Prior to the Renaissance, the world (our Western world, at least) hadn't seen art for art's sake for over a thousand years. Since the fall of Rome, only the Church commissioned art, and all art was basically used to teach Bible stories to the illiterate masses, or to glorify God. It was "flat" and static and boring. But at the end of the 14th century, something amazing started happening in the city of Florence, something not seen for a thousand years. A middle class started to appear, and individuals started to commission art. And they wanted art for art's sake, not just for religious devotion. A spirit of humanism was born, and the celebration of the human form began. And the most expressive form of this celebration was in the form of statues. And not just static poses, but expressive forms caught in the middle of movement. Not just a basic suggestion of a human form, but every rippling muscle, strands of hair, and flowing robes. Not just an idealized face, but real human faces... ugly, wrinkled, broken noses and all. Reality caught in stop motion. Paintings and bronze friezes froze reality in 3 dimensions. Not just flat images, but layers upon layers, with backgrounds and foregrounds. Throughout Florence you can see the transition as it happened over time. Famous art and artists abound: Michelangelo, Bernini, Raphael, da Vinci, Brunnelleschi, Donatello, Ghiberti, Botticelli, etc.

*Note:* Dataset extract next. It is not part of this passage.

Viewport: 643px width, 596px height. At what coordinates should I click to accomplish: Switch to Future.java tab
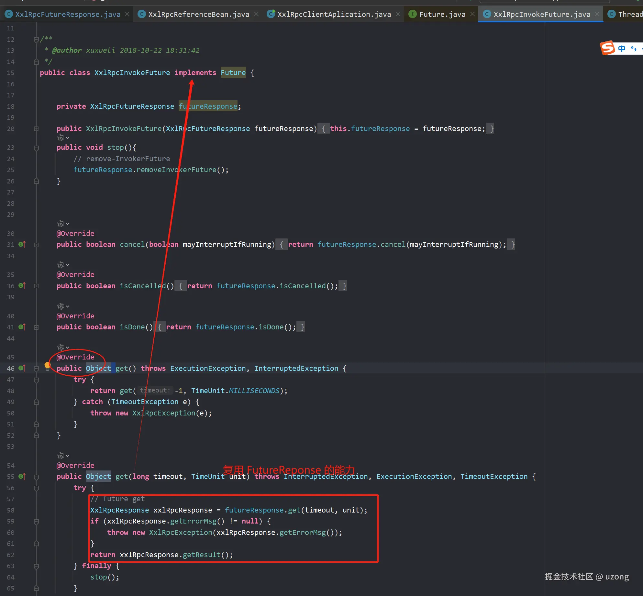pyautogui.click(x=442, y=14)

The influence of the Medici family (the very autocratic Rockefellers of their day) is visible everywhere, and we continued to see their unmistakable coat of arms throughout Italy -- it is a shield with 6 "pills", or round balls, on it, recalling their origins in medicine. In fact, as we continued on our journey through Italy, we would comment on both the appearance of their coat of arms: "Guess who was here?", and on art -- THAT is obviously pre-Renaissance, while THIS must have been done by Della Robia. We were actually starting to become a little more worldly and educated. Remember, I said a little!
In addition to great art, Florence is the home of the greatest Gelato in the world. And while I swore at the outset that I would have gelato at least once each day, I fell short of my goal. I just don't have the metabolism I did on my last visit 25 years ago. Which brings me to another point. We learned why they say don't visit Italy during August. In addition to the heat - considerable, getting up to 104 F - and the crowds - surprisingly not too bad, especially when you get the Florence Card which allows you to bypass long lines at the attractions - there is the fact that many businesses, including many restaurants we searched for and my favorite gelato shop, are closed during August. Oh well, there's always another one around the corner.
One thing we were a little disappointed about was the closing of something we were really looking forward to. About an hour north east of Florence, is the town of Modena, home of Ferrari and Lamborghini. We wanted to tour their factories and museums. But, since it was mid-August, the Lamborghini factory and museum was closed, and you cannot tour the Ferrari factory unless you own a Ferrari. So for only the Ferrari museum, we felt the trip wasn't worth it. I guess we had to leave something for a future trip.
All in all, Florence was grand. Old world art in an old world town. Perhaps a little history might have rubbed off on us, giving us just a hint of Renaissance men. Firenze -- Molto buono!